** Opening Given records block **
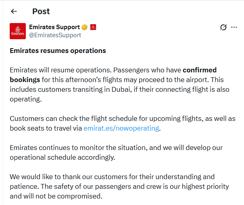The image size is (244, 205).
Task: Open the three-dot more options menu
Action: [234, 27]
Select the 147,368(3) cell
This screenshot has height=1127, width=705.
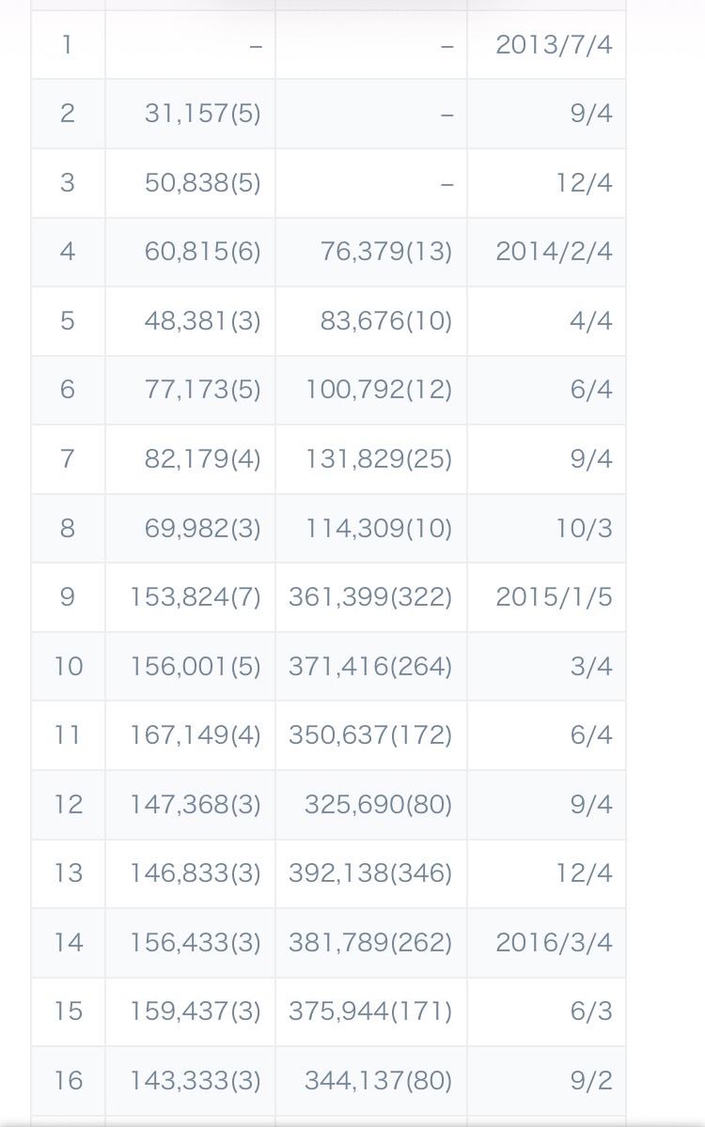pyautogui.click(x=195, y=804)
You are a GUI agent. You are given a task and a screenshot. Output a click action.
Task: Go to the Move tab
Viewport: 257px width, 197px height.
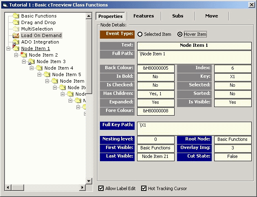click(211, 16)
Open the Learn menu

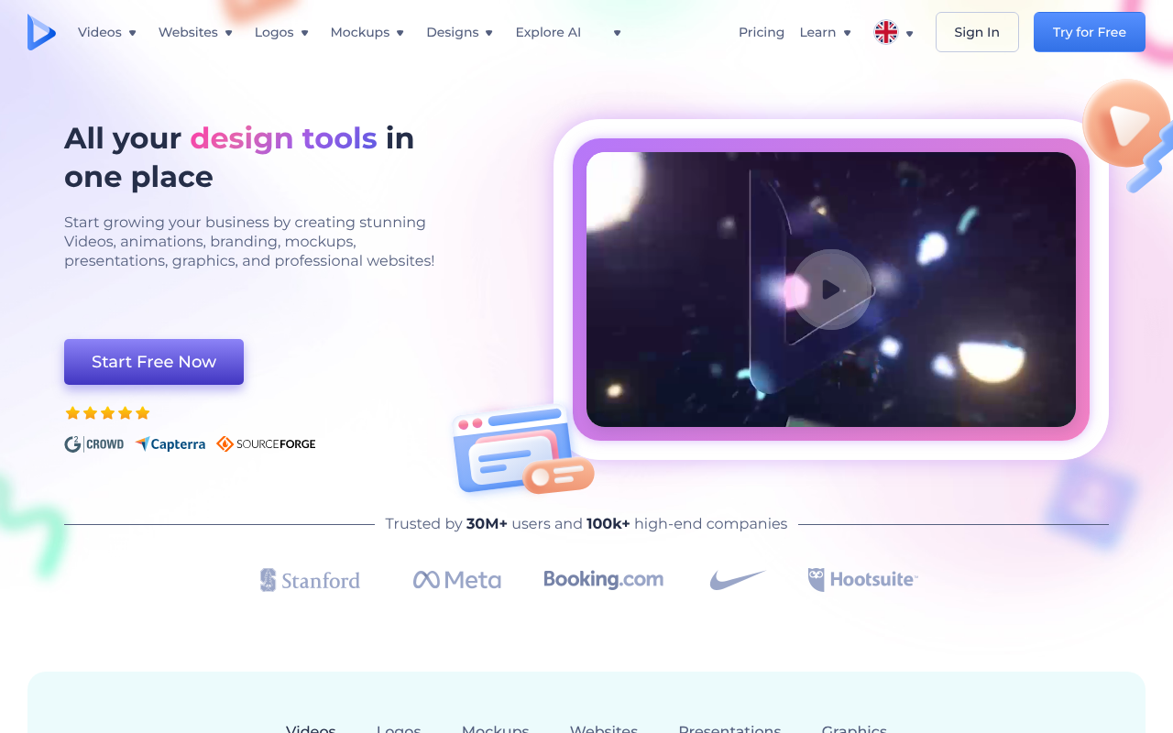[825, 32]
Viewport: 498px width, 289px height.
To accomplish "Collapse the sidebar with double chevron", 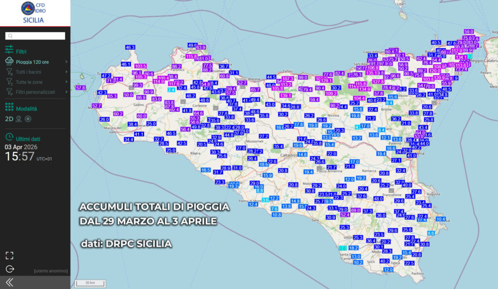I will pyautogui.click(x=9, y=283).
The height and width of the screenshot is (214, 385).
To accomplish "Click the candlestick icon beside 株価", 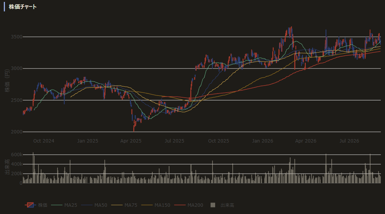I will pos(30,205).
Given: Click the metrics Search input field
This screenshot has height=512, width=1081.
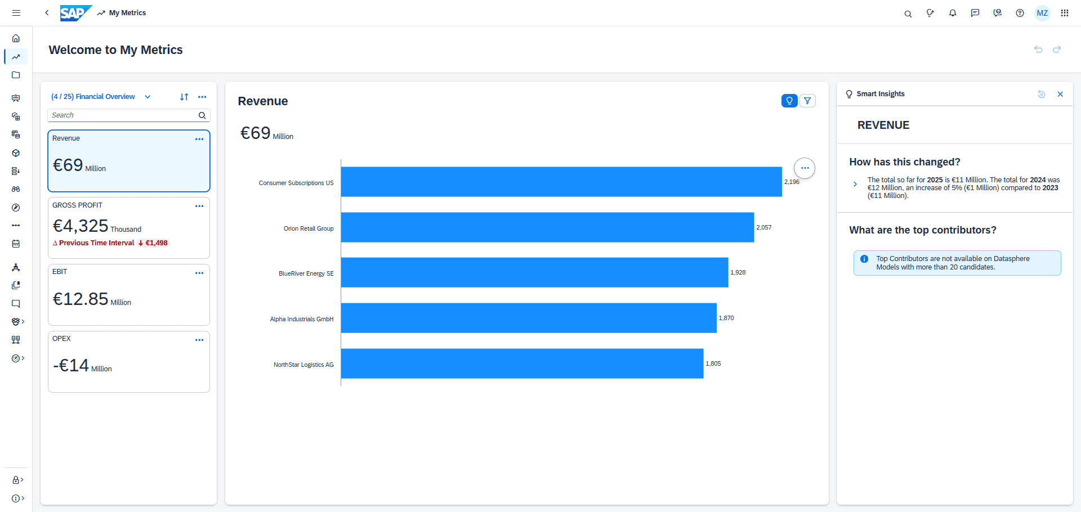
** Closing Given records block **
** Opening Given records block **
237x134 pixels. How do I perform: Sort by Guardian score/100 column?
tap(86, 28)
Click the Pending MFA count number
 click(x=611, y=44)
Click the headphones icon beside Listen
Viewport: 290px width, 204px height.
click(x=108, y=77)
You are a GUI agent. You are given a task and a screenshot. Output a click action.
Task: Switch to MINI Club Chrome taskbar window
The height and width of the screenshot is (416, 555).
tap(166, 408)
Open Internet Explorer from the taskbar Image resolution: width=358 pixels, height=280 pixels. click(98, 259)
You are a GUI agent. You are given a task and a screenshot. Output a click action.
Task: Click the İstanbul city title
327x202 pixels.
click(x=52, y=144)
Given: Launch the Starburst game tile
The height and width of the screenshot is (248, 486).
** Closing Given records block **
Task item:
Give back, exactly as written, the stretch from the line with "Given: Launch the Starburst game tile" through the line with "The height and width of the screenshot is (248, 486).", and no other lines from the records above.

Completed task:
Given: Launch the Starburst game tile
The height and width of the screenshot is (248, 486).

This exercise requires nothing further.